The Leetcode Editorial Generator Service is a Python-based application designed to generate detailed editorials for Leetcode problems using OpenAI's language model. The service formats the problem details into a chat message template and invokes the language model to produce the editorial content.
- Automated Editorial Generation: Generate detailed editorials for Leetcode problems using OpenAI's language model.
- Customizable Prompts: Use custom system and human message prompts to tailor the editorial generation process.

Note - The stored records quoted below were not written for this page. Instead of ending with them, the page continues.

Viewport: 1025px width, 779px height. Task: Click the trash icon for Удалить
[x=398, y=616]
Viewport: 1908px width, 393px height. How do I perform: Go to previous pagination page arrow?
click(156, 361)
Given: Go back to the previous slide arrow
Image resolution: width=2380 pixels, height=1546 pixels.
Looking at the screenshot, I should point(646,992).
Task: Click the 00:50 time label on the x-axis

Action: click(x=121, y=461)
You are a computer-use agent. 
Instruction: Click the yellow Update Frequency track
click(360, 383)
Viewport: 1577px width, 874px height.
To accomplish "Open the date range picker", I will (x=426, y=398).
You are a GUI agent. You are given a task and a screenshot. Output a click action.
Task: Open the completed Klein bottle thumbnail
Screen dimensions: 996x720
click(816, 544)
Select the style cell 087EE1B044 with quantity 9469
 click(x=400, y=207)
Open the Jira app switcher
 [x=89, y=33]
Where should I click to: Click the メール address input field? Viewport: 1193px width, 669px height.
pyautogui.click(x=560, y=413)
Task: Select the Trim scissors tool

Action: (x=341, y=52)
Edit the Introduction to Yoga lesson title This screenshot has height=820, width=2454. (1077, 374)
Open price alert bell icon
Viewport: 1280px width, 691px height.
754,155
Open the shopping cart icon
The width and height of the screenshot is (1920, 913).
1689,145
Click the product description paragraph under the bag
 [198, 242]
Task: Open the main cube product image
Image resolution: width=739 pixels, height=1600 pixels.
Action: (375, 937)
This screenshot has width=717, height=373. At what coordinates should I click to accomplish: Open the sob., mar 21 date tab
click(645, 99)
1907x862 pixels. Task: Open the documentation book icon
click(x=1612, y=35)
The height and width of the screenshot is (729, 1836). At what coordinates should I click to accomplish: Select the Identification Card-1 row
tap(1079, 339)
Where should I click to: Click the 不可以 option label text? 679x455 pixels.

- Modular Design: Clean and modular code structure for easy maintenance and extension.
-
Clone the Repository:
git clone https://github.com/mohitbansal964/leetcode-editorial-generator.git cd leetcode-editorial-generator
-
Create a Virtual Environment:
python -m venv venv source venv/bin/activate # On Windows use `venv\Scripts\activate`
-
Install Dependencies:
pip install -r requirements.txt
-
Set Up OpenAI API Key:
- Obtain your OpenAI API key from the OpenAI website.
- Set the API key as an environment variable:
export OPENAI_API_KEY='your_openai_api_key' # On Windows use `set OPENAI_API_KEY=your_openai_api_key`
-
Prepare Prompt Files:
- Ensure you have the following files in the
prompts
directory:system_message_prompt.txt
: Contains the system message prompt.human_message_prompt_template.txt
: Contains the human message prompt template.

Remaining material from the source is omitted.